> [What you need to do]:
- 1) In the text on the generational war, from what birth year are millennials usually defined?
- 2) Write out the generational-war text again from "The boomers don’t" to "all over again.", switching "snowflakes" for "layabouts".

Don’t you know there’s a war on? It’s being fought right now, all around us, between the baby boomers and the millennials.

Opinions differ as to the exact parameters that define each group of combatants, but the boomers are generally thought to have been born between 1946 (the results of the post-war baby boom, when people were so happy to be alive after six years of conflict that they jumped, en masse, into the sack) and the early 1960s. The millennials, on the other hand, take their name from the fact they came of age at the turn of the new century, so are usually defined as being born in 1982 or later.

The boomers don’t like the millennials because they think the younger generation are feckless, whiny snowflakes who are scared of hard graft and obsessed by status, more interested in posting a selfie to social media than doing anything useful.

The millennials, on the other hand, see the boomers as a rapacious generation that’s pretty much ruined everything for them. They’re living too long, taxpayers’ money is gushing into looking after them. They’ve kept house prices high, meaning young people can’t afford to buy. Workplace pensions are rapidly becoming a thing of the past. 

Boomers are, by and large, Brexiteers and Trumpers. They remember when Britain was great, and think coming out of Europe will be a doddle. They want to make America great all over again.

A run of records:

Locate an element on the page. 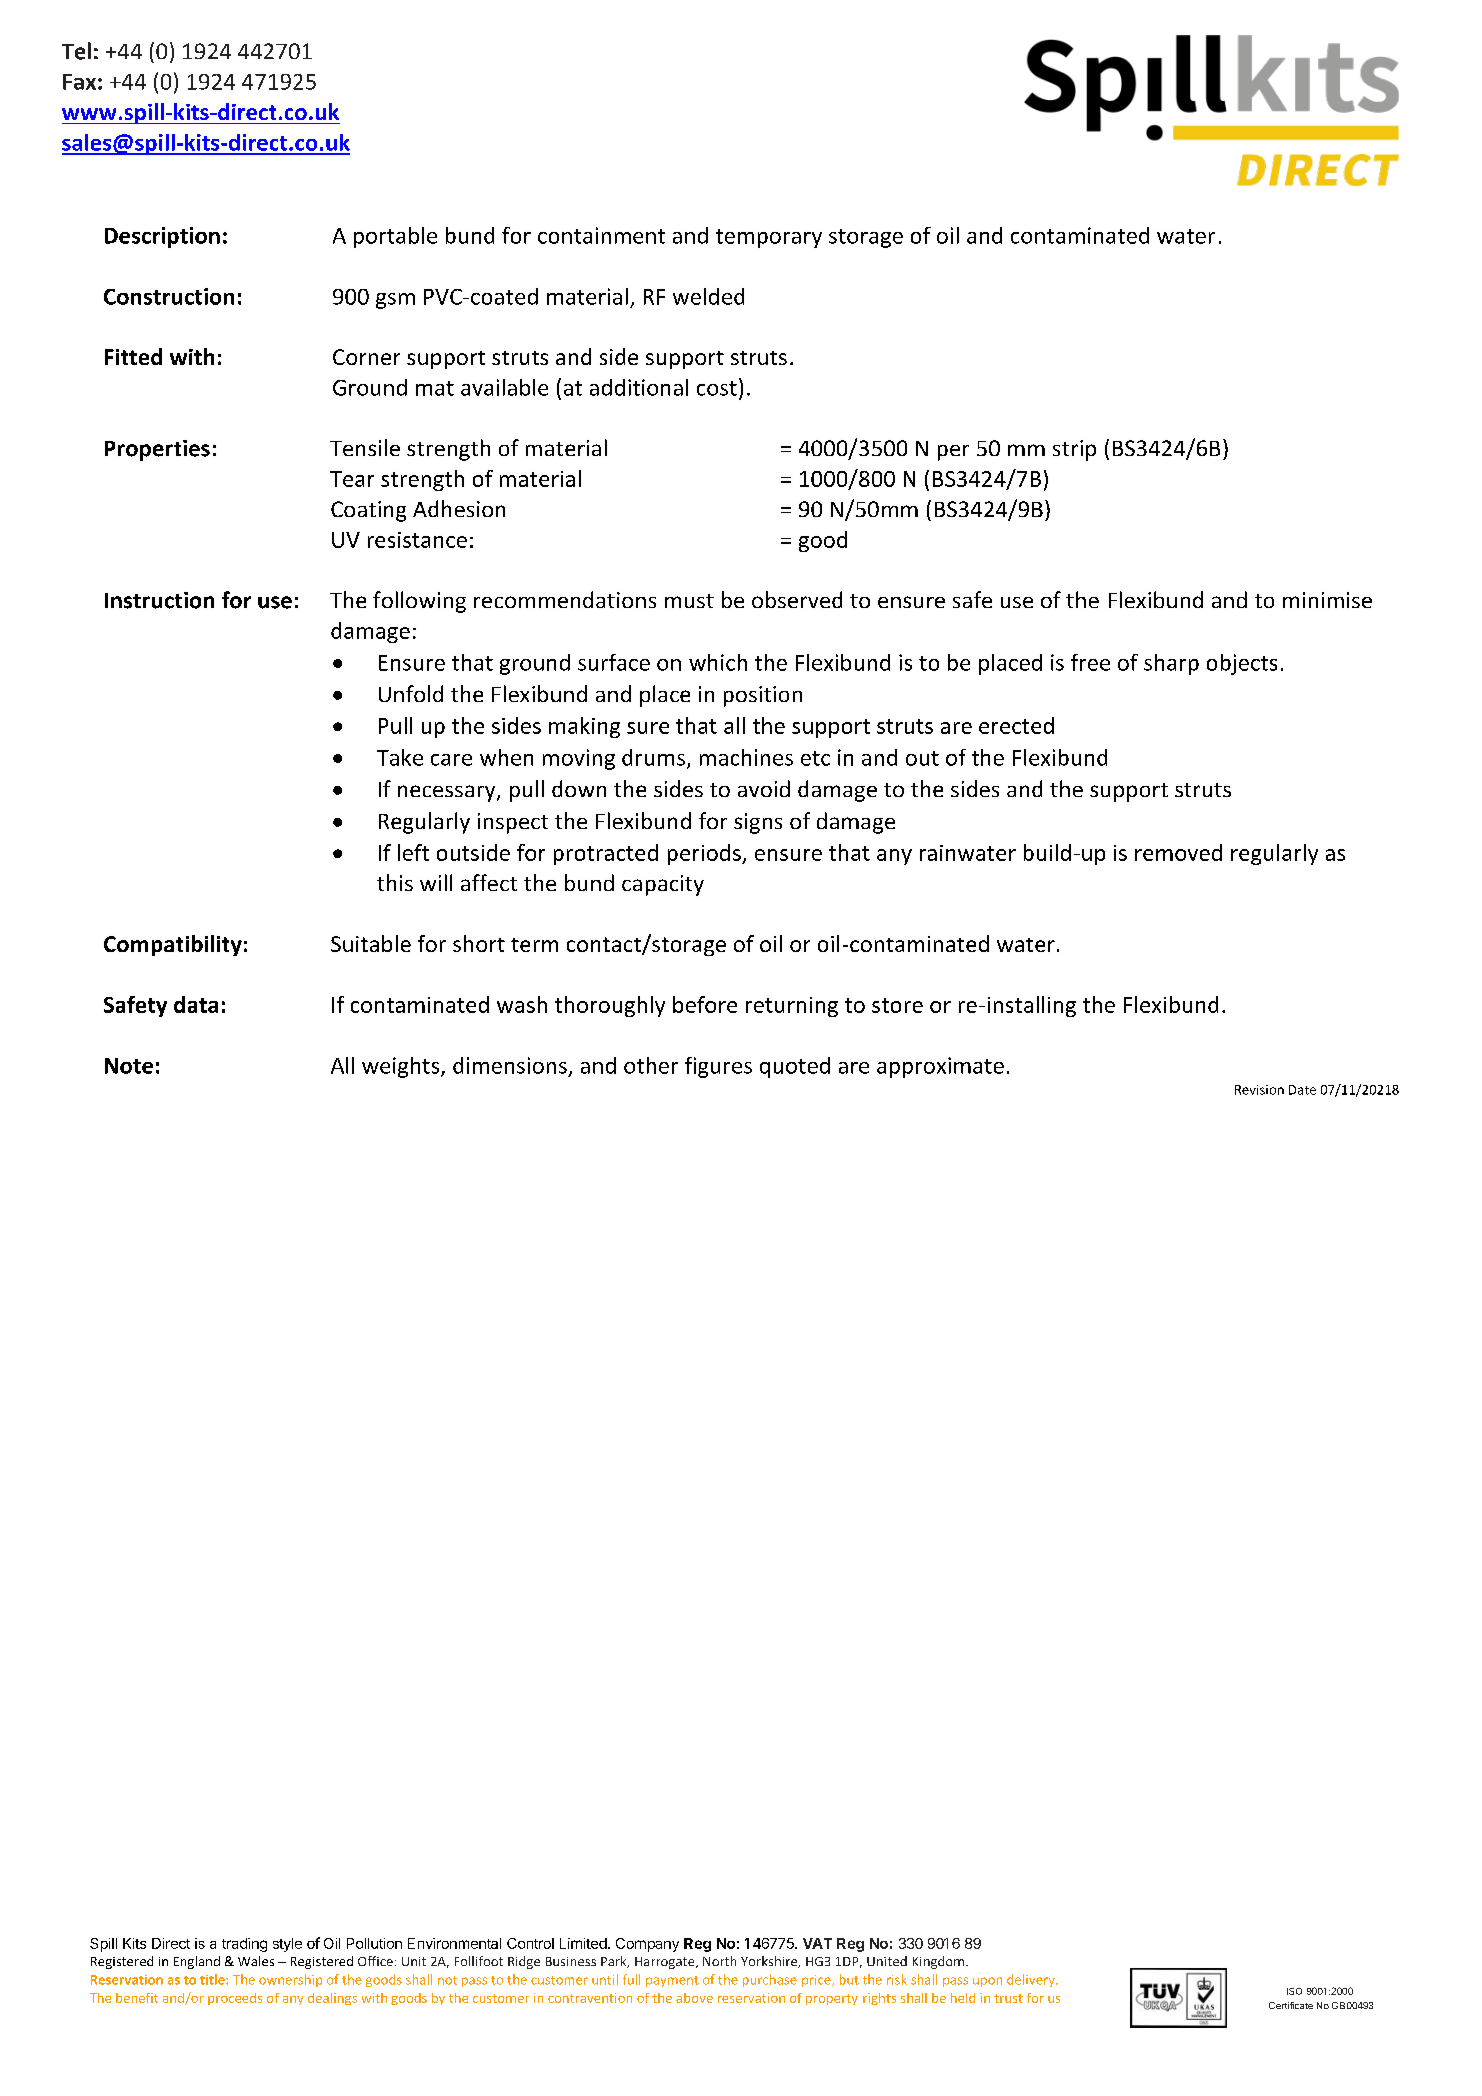 The width and height of the image is (1482, 2096). trading is located at coordinates (244, 1945).
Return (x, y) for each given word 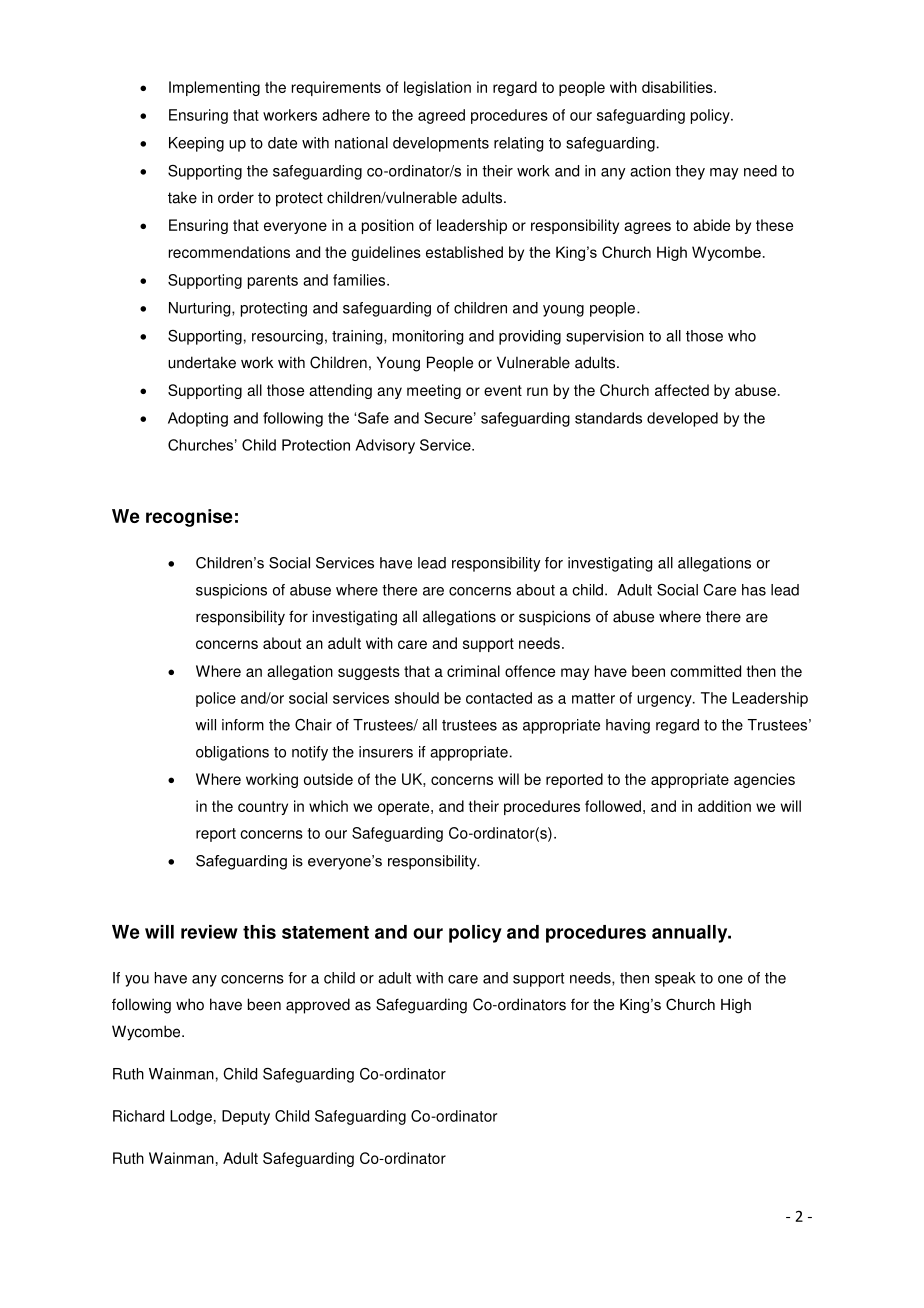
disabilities (678, 87)
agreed (441, 116)
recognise (189, 518)
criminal (473, 671)
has (754, 590)
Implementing (214, 88)
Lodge (191, 1117)
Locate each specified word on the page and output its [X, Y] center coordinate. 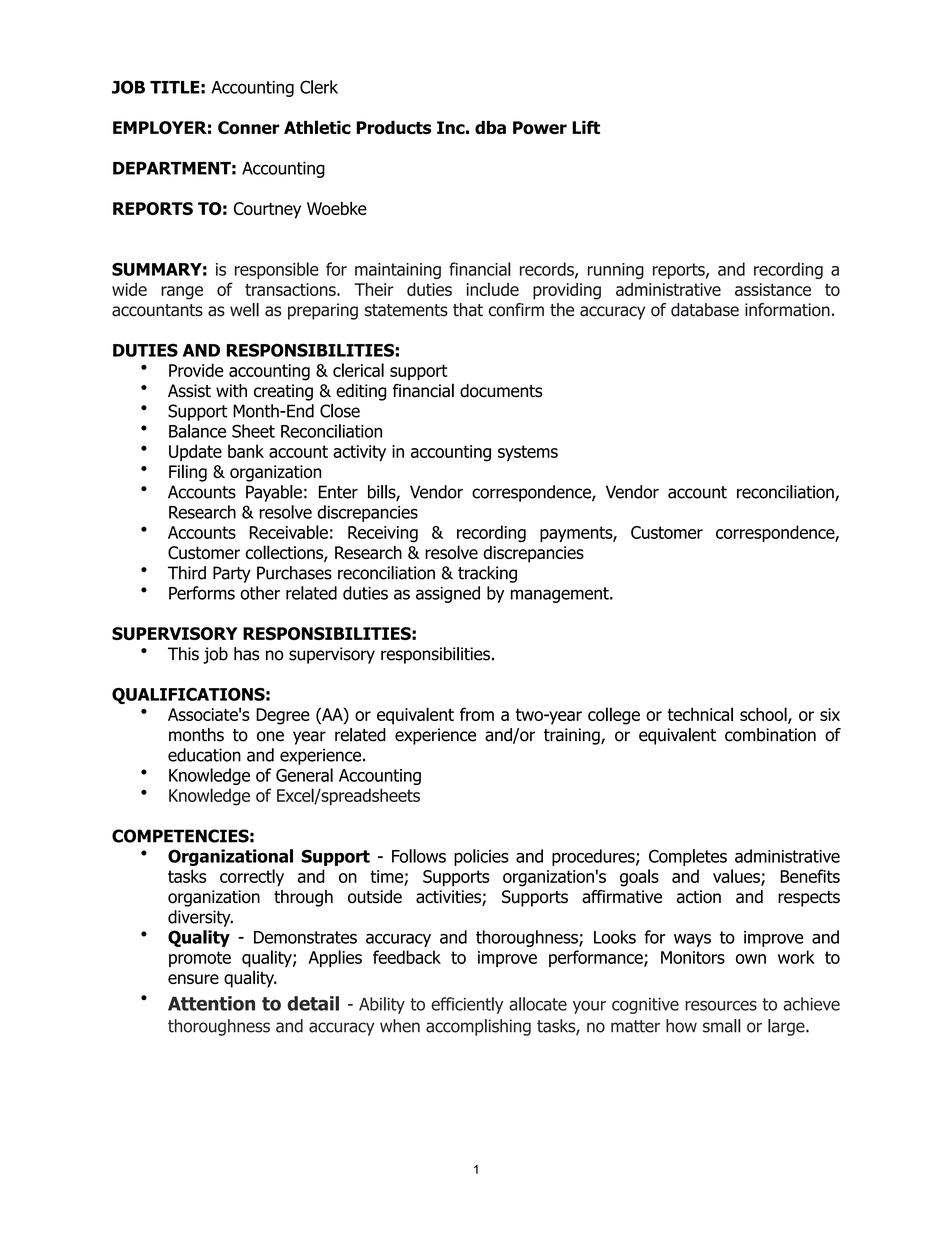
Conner [248, 128]
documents [501, 391]
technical [700, 714]
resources [721, 1005]
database [705, 310]
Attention [211, 1003]
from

> [Exercise answers]:
- 1) Millennials are usually defined as being born in 1982 or later.

- 2)
The boomers don’t like the millennials because they think the younger generation are feckless, whiny layabouts who are scared of hard graft and obsessed by status, more interested in posting a selfie to social media than doing anything useful.

The millennials, on the other hand, see the boomers as a rapacious generation that’s pretty much ruined everything for them. They’re living too long, taxpayers’ money is gushing into looking after them. They’ve kept house prices high, meaning young people can’t afford to buy. Workplace pensions are rapidly becoming a thing of the past. 

Boomers are, by and large, Brexiteers and Trumpers. They remember when Britain was great, and think coming out of Europe will be a doddle. They want to make America great all over again.